Massachusetts is in the middle of a battle against deadly opioid abuse and as the fight against drug addiction surges, Governor Charlie Baker presented a $27 million plan that could boost the state's ability to treat drug addicts and lessen the stigma that surround addiction.

Figures from the U.S. Centers for Disease Control and Prevention show that heroine associated deaths in the U.S. jumped by 300 percent from 2010 to 2013 with most users getting addicted to the drug after using prescription drugs.

Evidence shows that many young athletes have become addicted to painkillers after getting injured. The governor shared how he advised his son, a football player in college, to use pain medication sparingly.

Four of five heroin abusers start on painkillers. Last year alone, 1,000 individuals in Massachusetts died of opioid overdose.

"Opioid abuse is a public health epidemic," Baker said. "The solution to eradicating opioids is not a one-size-fits-all approach, and will require all of us to rethink the way we treat addiction."

The plan requires new treatment beds by July 2016 and calls for increased education in safe painkiller prescribing practices; new specialists on addiction who will oversee health practitioners; and updates to opiate prescription database.

The state will likewise coordinate with pharmacies for programs on drug take-back as well as improve timely reporting of overdose deaths, which could help identify the hotspots for heroin. Access to Narcan, which can reverse the effects of an overdose, is also to be provided to law enforcers.

Attorney General Maura Healey, who is part of the task-force that Baker created to make recommendations that would address problems on addiction, said that care should be accessible for addicts as it is for individuals with heart disease and those with diabetes so the state should improve access to substance abuse and mental health services.

The 18-member group, which released 65 recommendations to address the problem, said that over 6,600 people have been killed because of opioid.

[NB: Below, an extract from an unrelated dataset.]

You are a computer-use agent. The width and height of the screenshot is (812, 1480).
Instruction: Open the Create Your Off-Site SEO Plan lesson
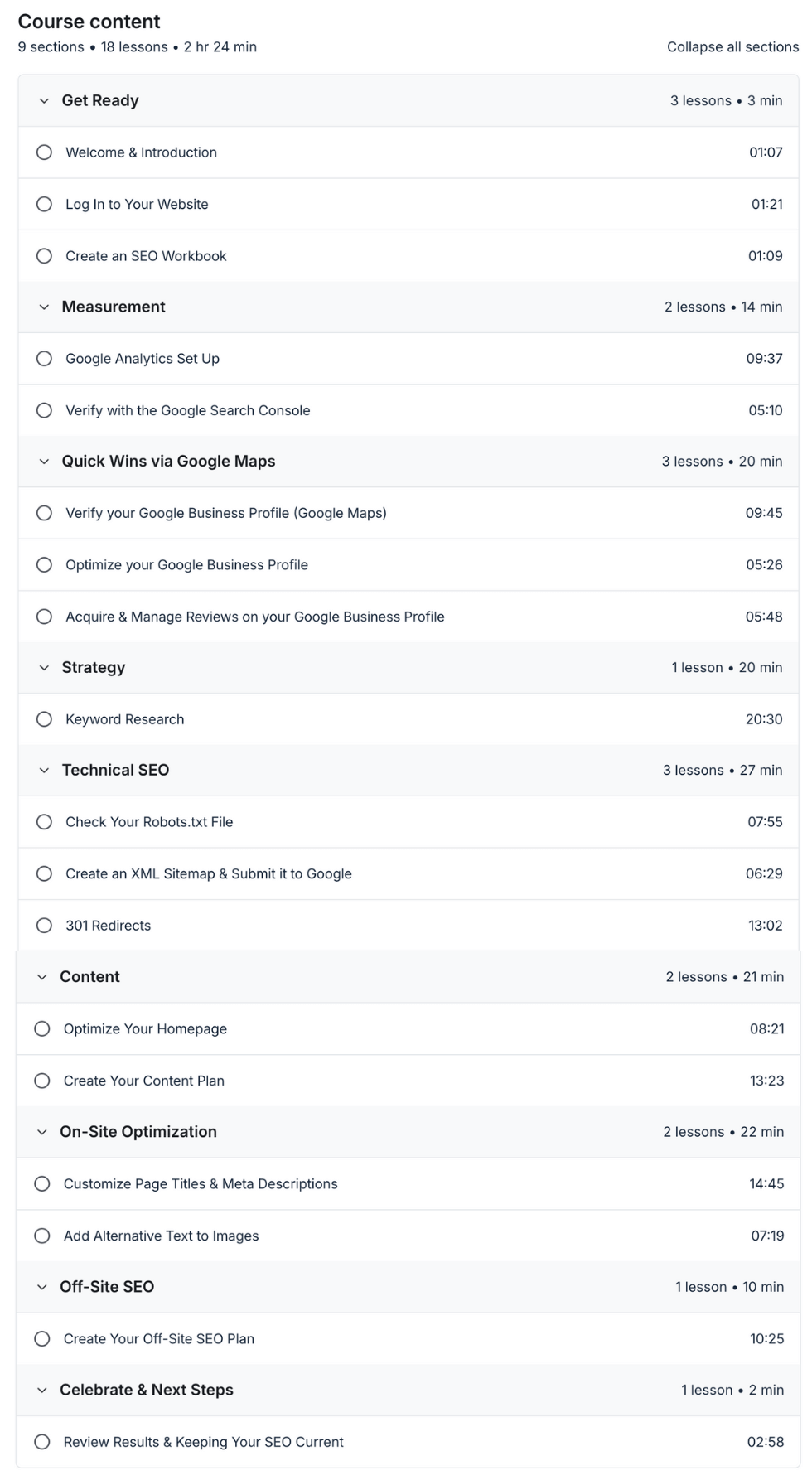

"Over the past decade, more than 6,600 members of our community have died because of opioids, and behind those deaths are thousands of hospital stays, emergency department visits, and unquantifiable human suffering inflicted upon individuals, families and our communities," the task force said.

The new program follows the roll out of new policies in Gloucester this month that protects addicts from getting arrested when they turn over their drugs and agree to enter treatment.